▶ _Your instructions_
Repeat only the lines from the one containing "Where should I" to the final line below, exactly as they read, and leave every picture out.

Excerpts from a dataset
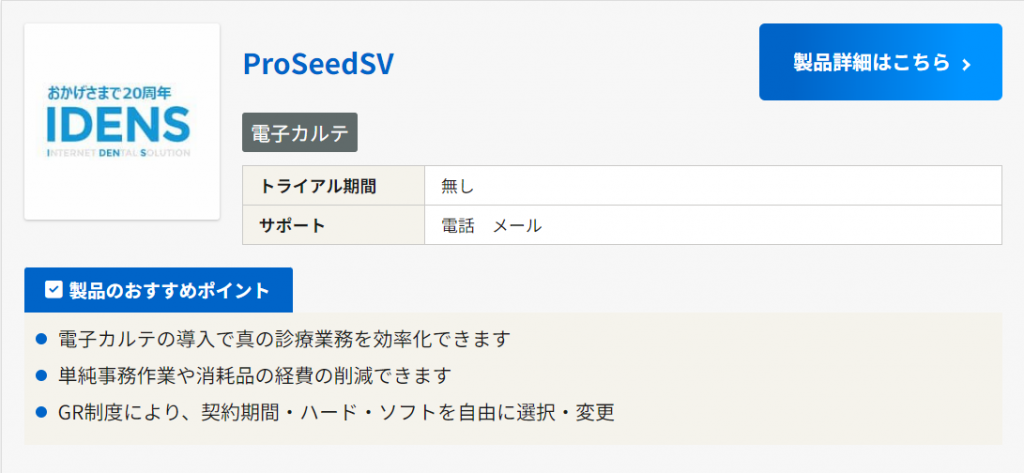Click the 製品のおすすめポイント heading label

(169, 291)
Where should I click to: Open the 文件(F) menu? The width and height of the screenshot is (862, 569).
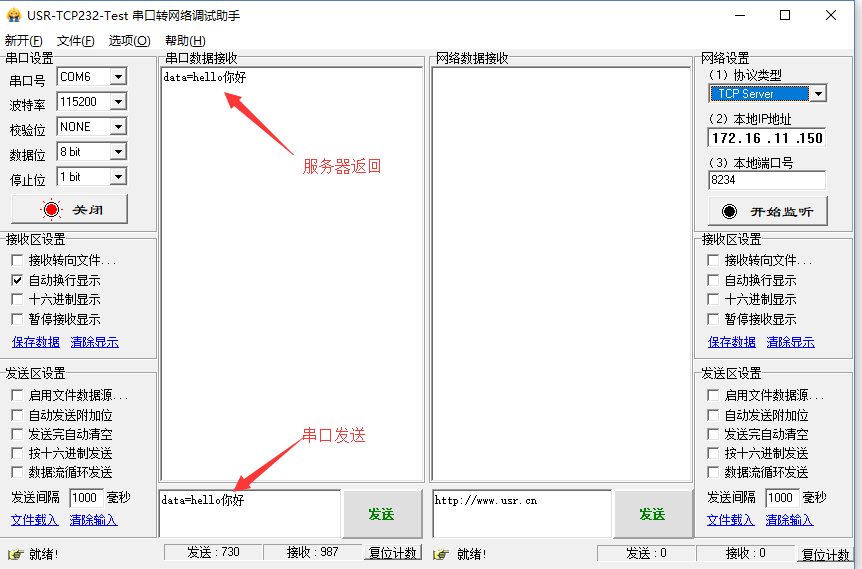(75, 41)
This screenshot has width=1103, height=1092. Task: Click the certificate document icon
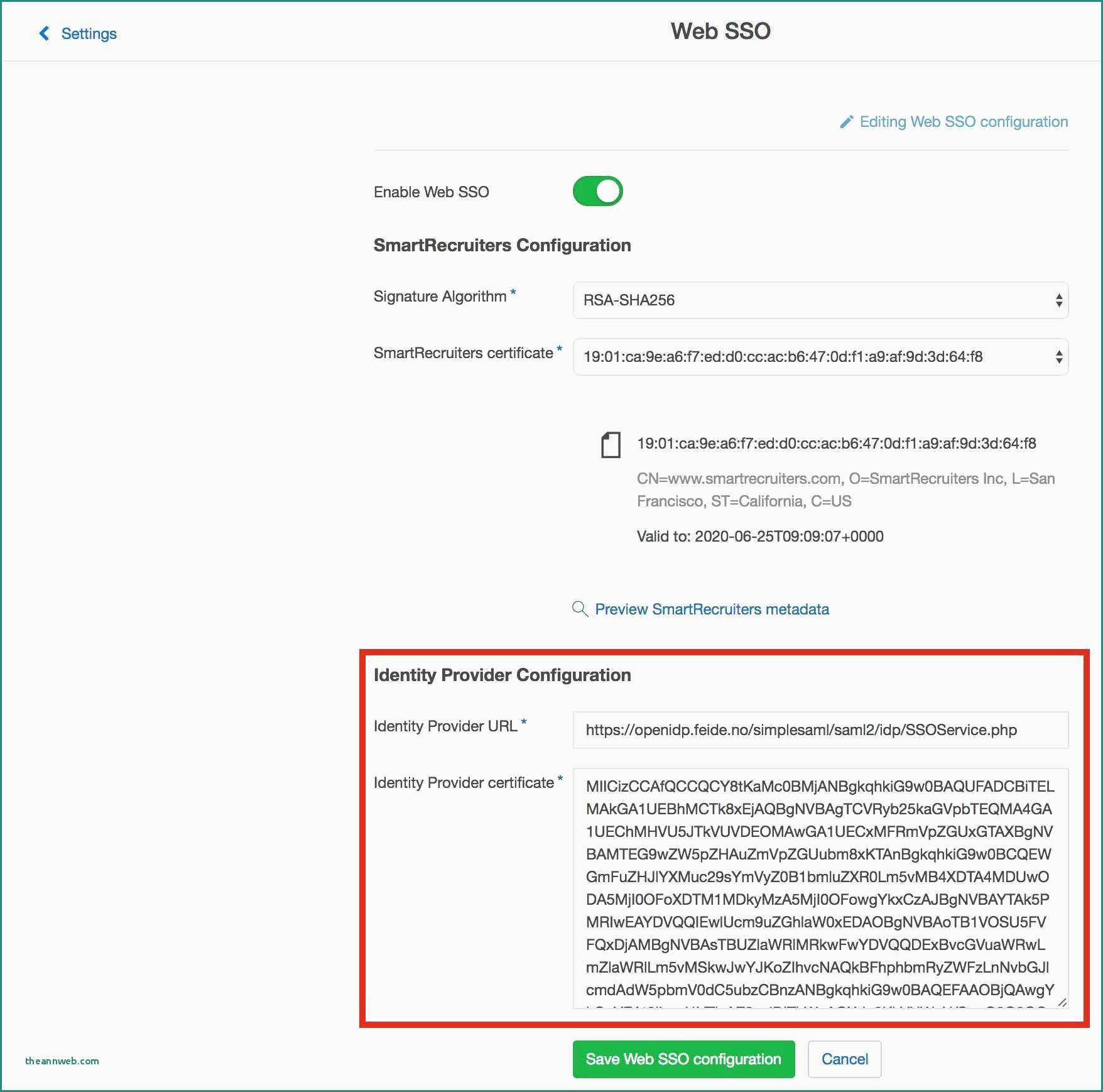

▶ _Result of this exercise_
Where should I click to: Open the 文件(F) menu? The width and height of the screenshot is (862, 569).
(75, 41)
This screenshot has width=1103, height=1092. Task: Click the certificate document icon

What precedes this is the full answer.